From age 15 I knew I wanted to make TV commercials. Most of all, I wanted to have a commercial run on the Super Bowl. To follow in the footsteps of Coke and Mean Joe Green, Apple’s 1984, and, yes, even Pepsi and Michael J Fox. It was my measure of life’s success and my ultimate career goal.

Nearly 20 years later, the advertising gods made it rain on me with not just one spot on the Super Bowl, but three. All in the same broadcast, for three different clients: a Super Bowl hat trick! One spot was the highest-rated car ad of the game, another was voted “Best ad of the game” by CBS, and the third ranked in the bottom 20 percent of the USA Today ad meter. Hey, two out of three ain’t bad, right?

Monday after the game, I returned to my desk and opened the drawer. There was no stack of hundred dollar bills in there, no fat bonus check, no letter of congratulations from Governor Schwarzenegger. I was the same chubby, bald copywriter I was the Friday before. And it was time to get back to work: I had a table tent to write for TGI Friday’s.

It would be thirteen years until I’d have another spot air on the game — a Missouri Lottery spot that only ran in Missouri – and those years were like a long, flat drive through the desert on the way to a puddle under a palm tree.

See, after the triple, I thought I’d surely be back on the big game with bigger and better ads every year. Nope. But my agency did make a splash almost every year, with Chevy ads and Taco Bell ads and that “Mini Darth Vader” spot. For which, before the game, we had an all-agency meeting where everyone got a t-shirt that said, “I work at the agency that made the Little Darth Vader Super Bowl ad.” Yeah, that didn’t really help.

My mom would call me every year and ask “You have any commercials on the Super Bowl, Jas? That FedEx one, that seemed like your sense of humor...was that yours?” No, mom, it wasn’t.

My friends in advertising would ask, too. After a few years they stopped asking. I even baited them with this Facebook post: “Why, yes, I did have an ad run during the Super Bowl. It was this Pop Secret banner that ran on Fandango.com.” 

Three big hits in one year, then nary a sniff of the Super Bowl since — I felt like the Smashmouth of advertising. There’s got to be a quote somewhere that says something like, “nothing can make you feel like a failure as much as sudden success.” If not, there should be, or, there it is. You’re welcome.

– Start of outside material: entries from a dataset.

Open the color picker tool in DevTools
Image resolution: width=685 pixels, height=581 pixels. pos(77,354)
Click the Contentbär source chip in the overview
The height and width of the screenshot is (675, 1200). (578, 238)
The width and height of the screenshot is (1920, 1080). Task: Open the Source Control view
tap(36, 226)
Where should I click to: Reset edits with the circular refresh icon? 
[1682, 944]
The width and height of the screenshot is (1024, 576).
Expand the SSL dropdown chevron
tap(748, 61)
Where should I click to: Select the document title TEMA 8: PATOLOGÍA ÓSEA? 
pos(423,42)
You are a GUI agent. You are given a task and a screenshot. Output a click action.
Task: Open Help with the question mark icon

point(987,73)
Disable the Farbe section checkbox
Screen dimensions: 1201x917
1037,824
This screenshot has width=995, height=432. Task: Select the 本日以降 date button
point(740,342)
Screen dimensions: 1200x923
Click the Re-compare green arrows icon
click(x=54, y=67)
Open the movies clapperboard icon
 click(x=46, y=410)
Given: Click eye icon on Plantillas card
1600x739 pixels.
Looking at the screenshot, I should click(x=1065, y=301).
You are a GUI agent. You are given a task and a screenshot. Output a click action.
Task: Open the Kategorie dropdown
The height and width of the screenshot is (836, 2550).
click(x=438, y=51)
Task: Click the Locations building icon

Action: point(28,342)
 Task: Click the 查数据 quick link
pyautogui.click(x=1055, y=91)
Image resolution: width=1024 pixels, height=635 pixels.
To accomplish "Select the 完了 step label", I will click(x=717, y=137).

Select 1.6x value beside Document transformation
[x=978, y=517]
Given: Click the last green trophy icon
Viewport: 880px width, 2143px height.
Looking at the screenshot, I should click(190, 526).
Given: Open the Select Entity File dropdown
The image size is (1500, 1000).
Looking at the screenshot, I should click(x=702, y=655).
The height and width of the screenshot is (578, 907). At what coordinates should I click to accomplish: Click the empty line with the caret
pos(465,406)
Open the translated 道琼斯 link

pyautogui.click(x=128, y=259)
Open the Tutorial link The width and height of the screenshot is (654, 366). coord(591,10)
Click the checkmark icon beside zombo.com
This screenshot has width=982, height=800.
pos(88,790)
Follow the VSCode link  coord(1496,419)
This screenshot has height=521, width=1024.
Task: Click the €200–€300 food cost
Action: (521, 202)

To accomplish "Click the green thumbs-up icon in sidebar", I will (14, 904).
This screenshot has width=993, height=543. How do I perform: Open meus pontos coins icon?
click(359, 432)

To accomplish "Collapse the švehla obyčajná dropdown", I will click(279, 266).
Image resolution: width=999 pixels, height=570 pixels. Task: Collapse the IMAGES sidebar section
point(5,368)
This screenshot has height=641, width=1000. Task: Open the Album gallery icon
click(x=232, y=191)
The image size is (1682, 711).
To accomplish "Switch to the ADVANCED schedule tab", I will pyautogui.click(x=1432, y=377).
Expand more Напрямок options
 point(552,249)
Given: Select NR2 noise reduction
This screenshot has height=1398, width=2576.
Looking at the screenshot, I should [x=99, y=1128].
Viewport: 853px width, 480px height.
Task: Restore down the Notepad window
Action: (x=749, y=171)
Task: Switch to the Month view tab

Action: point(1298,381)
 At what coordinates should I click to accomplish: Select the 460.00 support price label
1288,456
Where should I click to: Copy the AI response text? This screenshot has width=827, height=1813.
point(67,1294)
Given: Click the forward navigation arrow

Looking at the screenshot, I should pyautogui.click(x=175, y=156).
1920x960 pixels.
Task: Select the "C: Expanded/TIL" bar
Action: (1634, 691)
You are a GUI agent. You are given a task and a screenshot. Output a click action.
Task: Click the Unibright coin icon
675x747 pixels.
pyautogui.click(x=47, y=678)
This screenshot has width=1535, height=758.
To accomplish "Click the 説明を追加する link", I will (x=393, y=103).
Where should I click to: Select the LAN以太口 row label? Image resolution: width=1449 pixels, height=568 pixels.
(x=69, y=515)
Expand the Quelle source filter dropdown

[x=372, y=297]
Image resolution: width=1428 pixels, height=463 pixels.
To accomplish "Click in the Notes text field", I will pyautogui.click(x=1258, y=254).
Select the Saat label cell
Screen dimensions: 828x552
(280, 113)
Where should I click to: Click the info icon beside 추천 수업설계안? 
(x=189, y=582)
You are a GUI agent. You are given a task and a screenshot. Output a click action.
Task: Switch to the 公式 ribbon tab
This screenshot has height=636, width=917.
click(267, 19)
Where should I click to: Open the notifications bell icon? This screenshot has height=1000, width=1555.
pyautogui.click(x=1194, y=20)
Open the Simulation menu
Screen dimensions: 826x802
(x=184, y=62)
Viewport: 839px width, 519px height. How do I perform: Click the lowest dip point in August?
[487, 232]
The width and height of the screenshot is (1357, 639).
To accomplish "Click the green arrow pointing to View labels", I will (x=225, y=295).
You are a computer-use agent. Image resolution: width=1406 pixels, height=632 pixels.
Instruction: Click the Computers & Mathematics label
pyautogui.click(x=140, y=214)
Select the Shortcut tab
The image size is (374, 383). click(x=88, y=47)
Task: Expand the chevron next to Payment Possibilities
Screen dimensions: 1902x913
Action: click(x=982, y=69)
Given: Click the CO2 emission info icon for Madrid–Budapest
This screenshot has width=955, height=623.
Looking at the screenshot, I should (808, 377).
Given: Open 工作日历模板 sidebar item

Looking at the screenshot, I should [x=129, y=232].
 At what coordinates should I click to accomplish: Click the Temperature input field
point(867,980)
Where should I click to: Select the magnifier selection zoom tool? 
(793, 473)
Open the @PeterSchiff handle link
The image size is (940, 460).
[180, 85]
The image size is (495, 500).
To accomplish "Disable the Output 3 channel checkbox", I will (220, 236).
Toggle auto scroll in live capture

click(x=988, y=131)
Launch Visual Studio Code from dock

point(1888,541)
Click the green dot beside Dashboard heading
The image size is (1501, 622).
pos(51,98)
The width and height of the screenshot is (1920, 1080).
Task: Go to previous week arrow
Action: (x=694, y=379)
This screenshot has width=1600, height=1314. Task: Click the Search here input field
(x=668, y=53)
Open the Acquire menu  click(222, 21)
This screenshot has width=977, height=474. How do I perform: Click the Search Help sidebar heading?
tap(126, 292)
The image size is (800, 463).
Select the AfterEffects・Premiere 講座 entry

But really, measuring myself against a flashpoint year in which I got lucky — yes, lucky — isn’t fair. Because there are so many things that affect whether a spot becomes famous or not, or whether you ever get a swing at the Super Bowl in the first place. 

It took some years, but today I’m cool with that. Since then I’ve mentored creatives who’ve gone on to produce their own Super Bowl spots, who’ve won an Emmy, and who’ve had an audience with the President of the United States (the former one — the good one — not this one). I’m long past measuring myself against that old yardstick.

It’s been said that what drives us can also take us down, right? I’m glad it didn’t, and I just want to keep paying it forward. Stories for over beers now. Hallway chats. Lectures. Online columns. Hand-wringing over saying something smart about Super Bowls.